My GP picked it up right away. I went in for heart palpitations. It turned out that the palpitations were atrial fibrillation. I have probably had this for a long time, and I did not know it. I am sorry you were so badly treated by doctors. I hate them usually, but most of the ones I have seen recently have been excellent. The only one I have anger toward right now is the urologist I saw for a minor infection some months ago. I was fibrillating then, and his staff was too stupid to take my vitals. If they had, I might have started treatment a few months ago.

I saw a cardiologist, who tested me for stress. That was okay. He did a TEE. I have no blood clots in my heart.

But they may want to remove or kill my thyroid, if meds don't work. I hate the idea of being hypothyroid even more. All of this stuff is making me angry and scared. If anyone has any experiences to report, please tell me.

almost as much as mechanics hate people who come in and tell them what part has failed.

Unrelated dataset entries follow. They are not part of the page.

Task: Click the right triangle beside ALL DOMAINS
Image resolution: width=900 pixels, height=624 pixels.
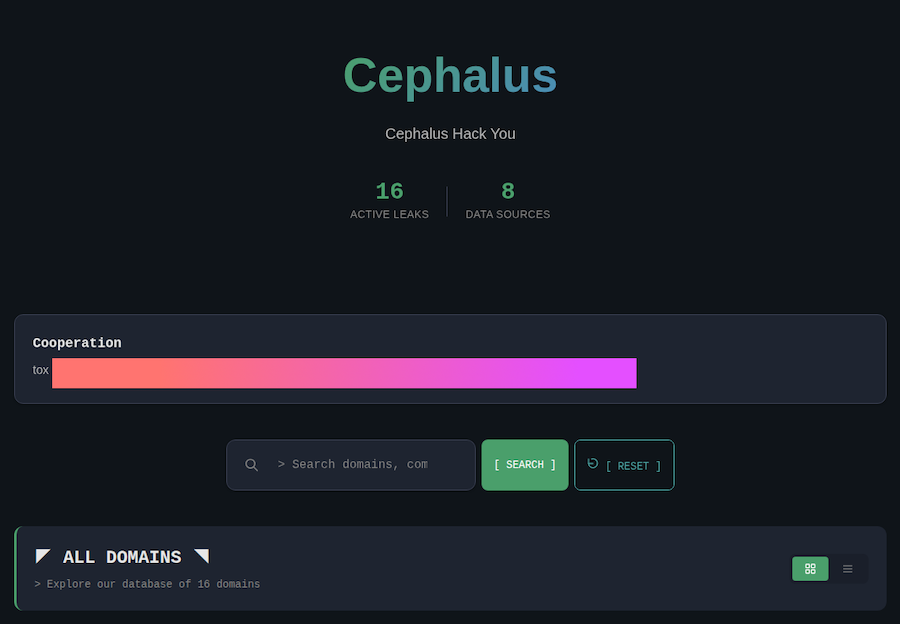Action: coord(201,556)
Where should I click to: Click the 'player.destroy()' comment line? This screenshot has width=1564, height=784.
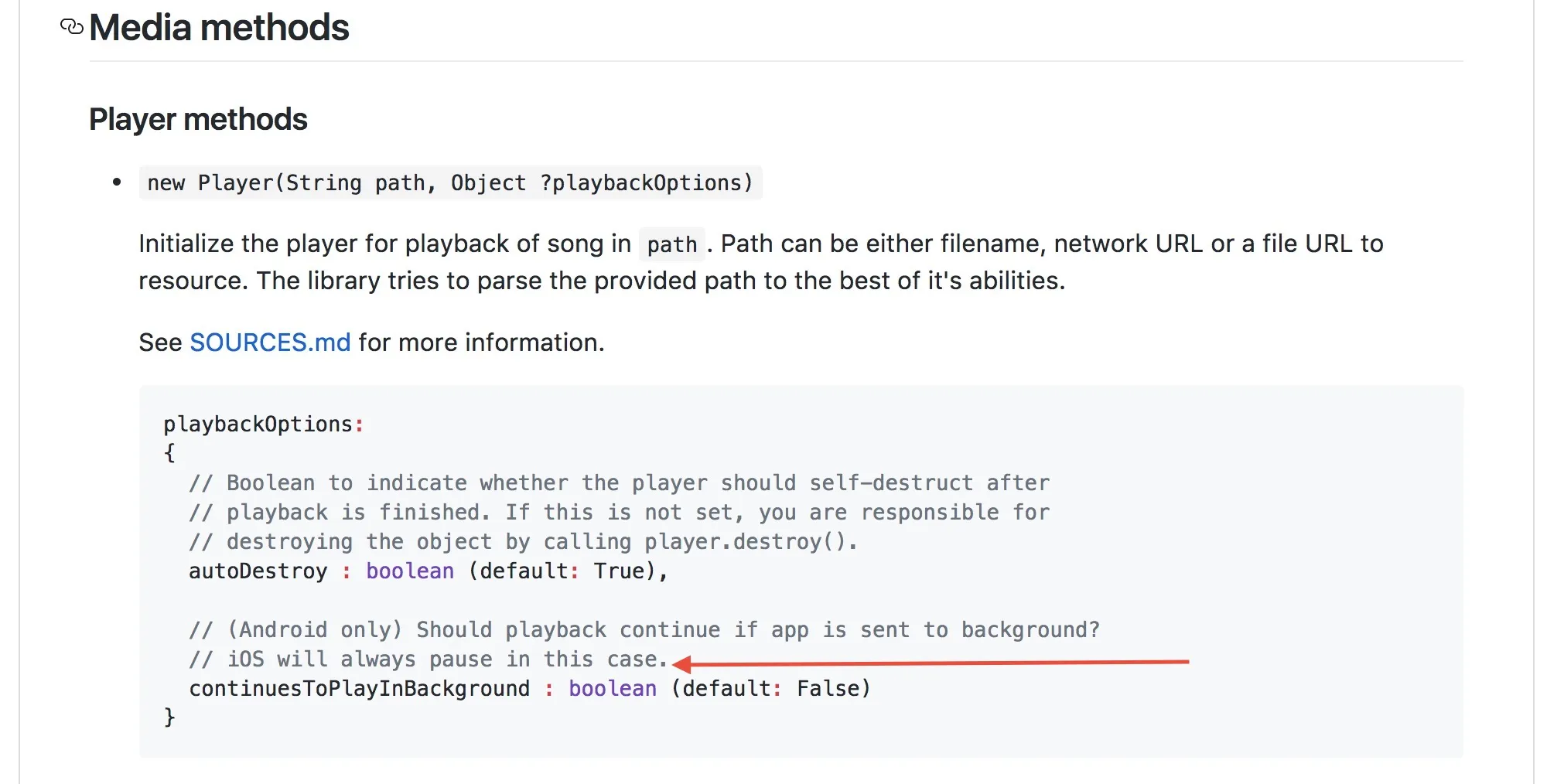pos(523,542)
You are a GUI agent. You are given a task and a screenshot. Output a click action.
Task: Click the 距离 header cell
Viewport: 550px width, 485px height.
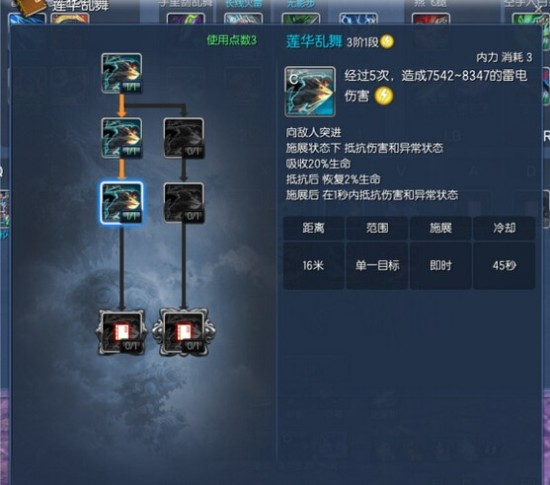(x=313, y=228)
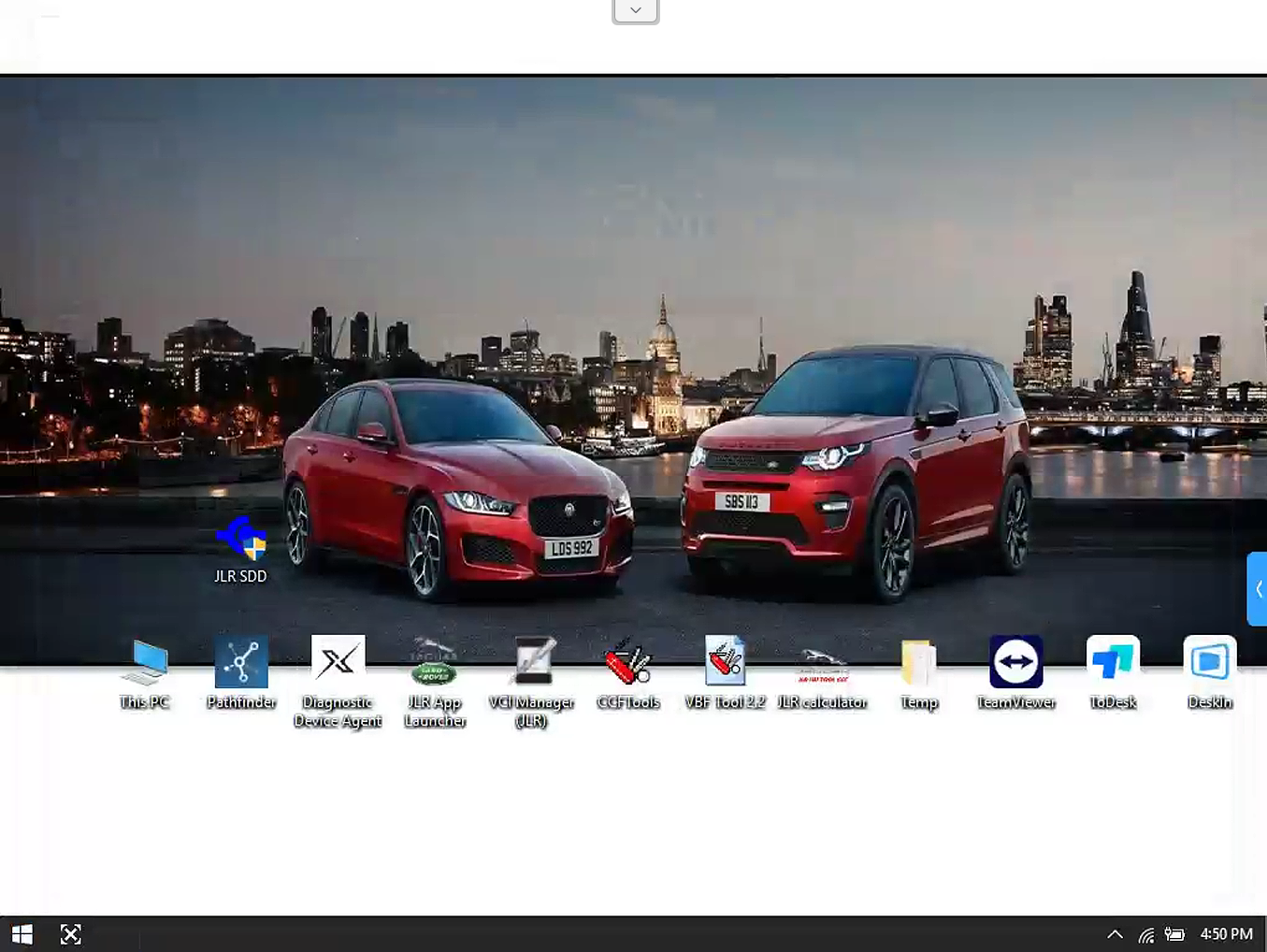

It takes a long time to get a doc to listen when you know what is wrong. "Humor me" always helps to get the proper diagnostic tests if you know what they are and are willing to pay for them.

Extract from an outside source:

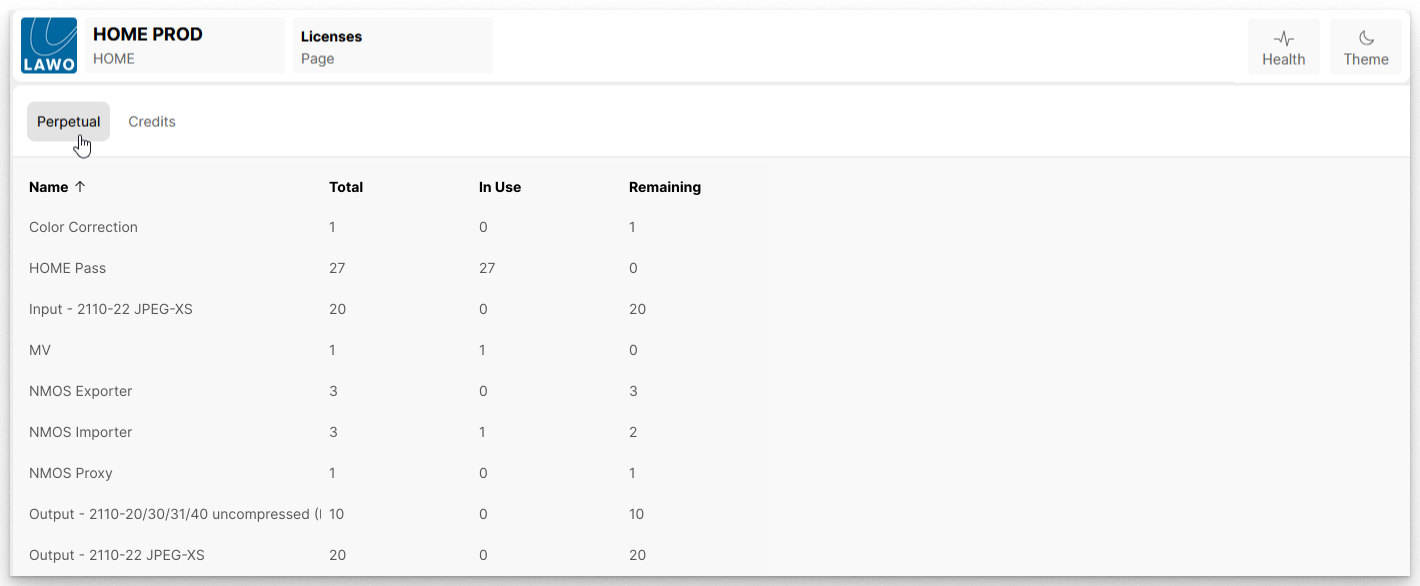
Task: Click the NMOS Exporter row
Action: pos(81,391)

Nobody should suffer for years because the doc won't test them for what they need to be tested for. A second opinion is absolutely vital in these cases.

Most laypeople who self diagnose will be wrong. However, getting it ruled out by tests at their own expense will put their minds at rest unless they are hypochondriacs who go looking on the web for another rare disease.

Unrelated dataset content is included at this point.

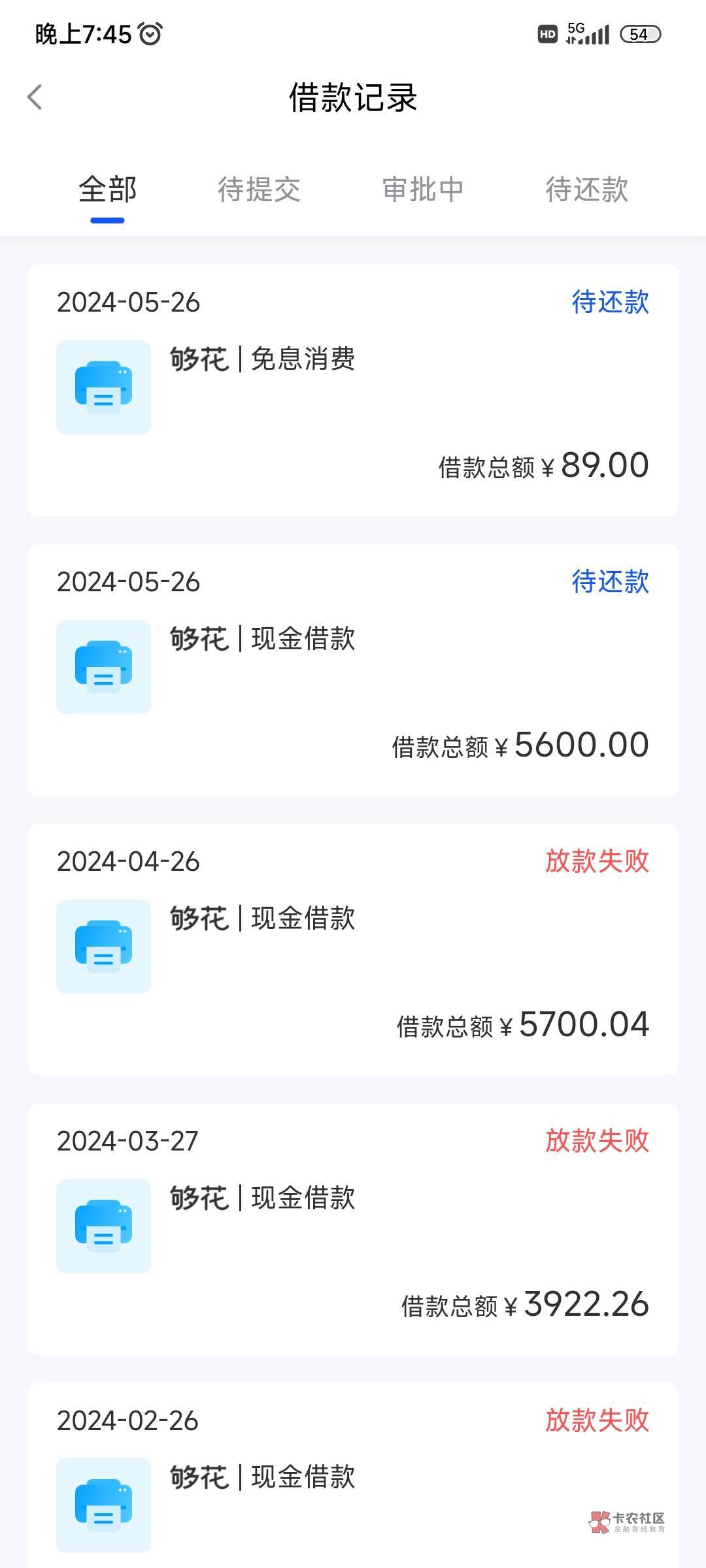Tap the printer icon of the 3922.26 loan
Screen dimensions: 706x1568
(x=103, y=1226)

Hello fellow thyroid sistas and bruthas. :hug:

Isn't this a wonderful disease :sarcasm: I have autoimmune hypothyroidism, a lovely disease in which the body attacks the thyroid eventually killing it...but along the way you can swing from high to low thyroid levels, making it very difficult to treat. You sail along for awhile feeling ok and then WHAMMO, something upsets the apple cart. I was dx'd in 2003.

I urge everyone I meet to have a baseline thyroid study done while they are young. That way you can monitor periodically to see if it is going off kilter. MY daughters are in their early 20s and have had theirs checked already. Why doctors rarely think to check the thyroid function (esp. before they prescribe anti-depressants) is beyond me.

I honestly don't know what is worse, Graves or Hypo, although the times when I have been hyper make me think that over-active thyroid is probably the worse end of the spectrum. Especially because of the eye involvement. But any autoimmune thyroid disease, Hashimotos (which I have) or Graves, can make you susceptible to other auto-immune conditions if you don't keep close tabs on it.

Just my .02

48percenter

My mom's family as an example.

My mom had Hashimoto's as a young girl, about ten or eleven and she was put on Armour thyroid in about 1931.

Mom's little sister, who is about 80 now, told me she had 1/2 of her thyroid working and the other half is dead. I don't know how that happened. She seems to be really energetic and I don't think she takes any medication for it.

I had Hashimoto's too, diagnosed at age ten or eleven, and I take Armour thyroid now, many years later, and I take twice the normal dose.

Mom's father had rheumatoid arthritis, and so did some of her paternal cousins. They may have been diabetic as well, which is another autoimmune disease.

Fortunately I have missed the RA and the diabetes.